In Alaska’s tundra, researchers found the Spanish flu virus of 1918 in mass graves. Smallpox pathogens could not only be frozen in a few high-security laboratories. French researchers have also found a virus that was frozen 30,000 years ago and is attacking amoeba again in the laboratory. This virus is harmless to humans.

“We don’t know what’s in the ice,” Birgitta Evengard told NPR, a microbiologist at Umea University in Sweden who is leading a research project on climate change infections in the Arctic. “It’s Pandora’s Box.”

And while the proportion of CO2 in the atmosphere has risen so far primarily because humans have released carbon for many thousands of years, nature is now beginning to do so. A thousand billion tons of carbon are stored in the top three meters of permafrost, because plants grew there during the short growing season, but hardly any decomposition took place.

Large amounts of methane and carbon dioxide threaten to be released

But if the permafrost disappears, the result is that microorganisms living in the soil decompose the animal and plant remains that were protected by the frost for a long time. A process with many consequences: “It is to be feared that large amounts of carbon emit from the stored substances primarily in the form of methane, but also as carbon dioxide,” wrote the Federal Environment Agency in 2006. Warming releases greenhouse gases that can lead to further warming.

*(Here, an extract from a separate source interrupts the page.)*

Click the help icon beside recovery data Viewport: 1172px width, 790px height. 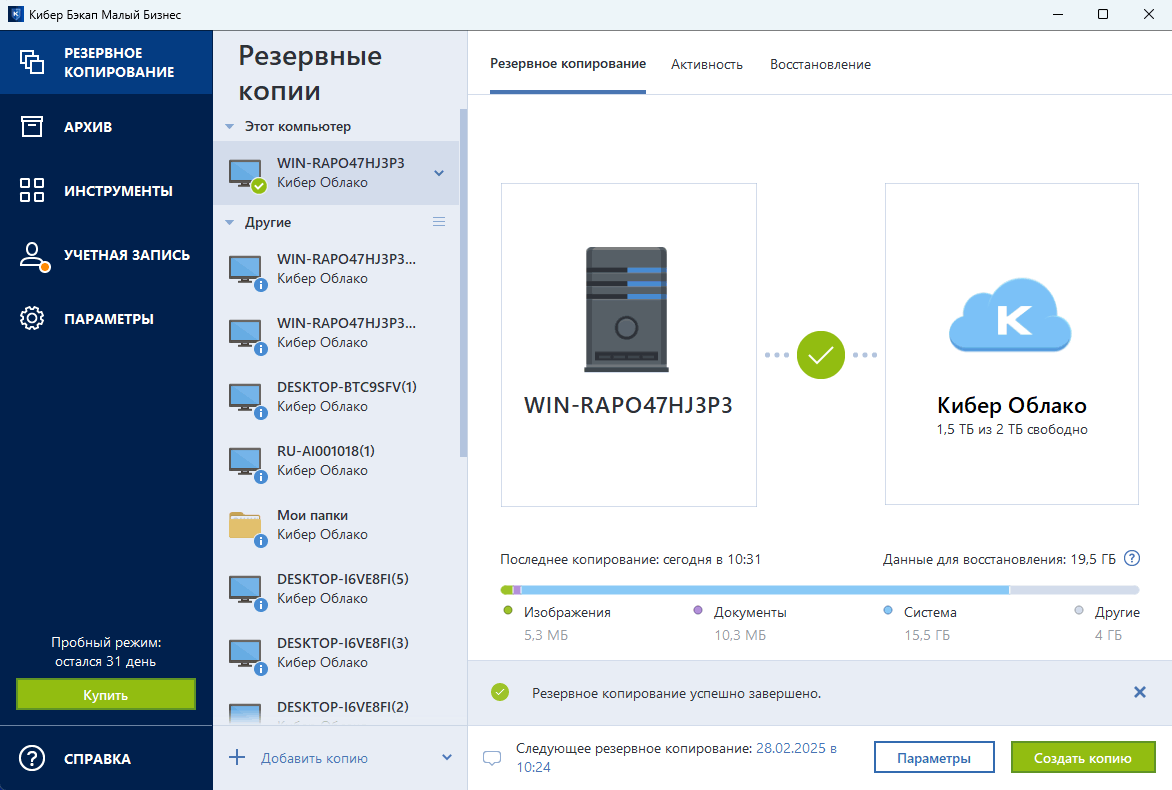1132,559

Consequences of thawing in the permafrost: Thermokarst lakes in the tundra. Image: shutterstock

The problem was well known, the exact dimensions are not yet. Methane is apparently not released to the extent that is sometimes feared that part of the CO2 emissions could absorb the increasing vegetation. But the fires in Siberia’s forests are also increasing.

In 2019, the UNEP UNEP declared the thawing of permafrost to be one of five impending and underestimated environmental hazards. The chapter on this was written by the moor scientist and paleoecologist Prof. Hans Joosten. It also warns of the additional danger of gigantic peat fires in dry moor soils: where ice in the subsoil no longer forms an insulating shield, water can seep away. Where it builds up, wetlands and lakes accelerate thawing processes beneath them and act as an insulation layer in winter. The floor below freezes more slowly. A self-reinforcing process.

Like tipping dominoes

The thawing of permafrost soils is now considered a tipping point for the climate. Developments that have other effects, such as falling dominoes. “As science advances, we also have to realize that we may have underestimated the risks of irreversible changes that can lead to self-reinforcing global warming,” said Johan Rockström, director of the Potsdam Institute for Climate Impact Research (PIK ), to a study on the tipping points. “It could be very difficult or even impossible to stop the whole line of dominoes from tipping over.”

Russian President Putin also appealed in his press conference: “We must not remain inactive, we must do everything we can to stop climate change.” He could also start in his own country: Russia is different from the US under Trump under the Paris climate agreement, but the goals are modest. In the Climate Change Performance Index of several NGOs, Russia, which is responsible for six percent of global CO2 emissions, ranks 52nd out of 61 places with “very low” efforts. Maybe the diesel accident is a new wake-up call.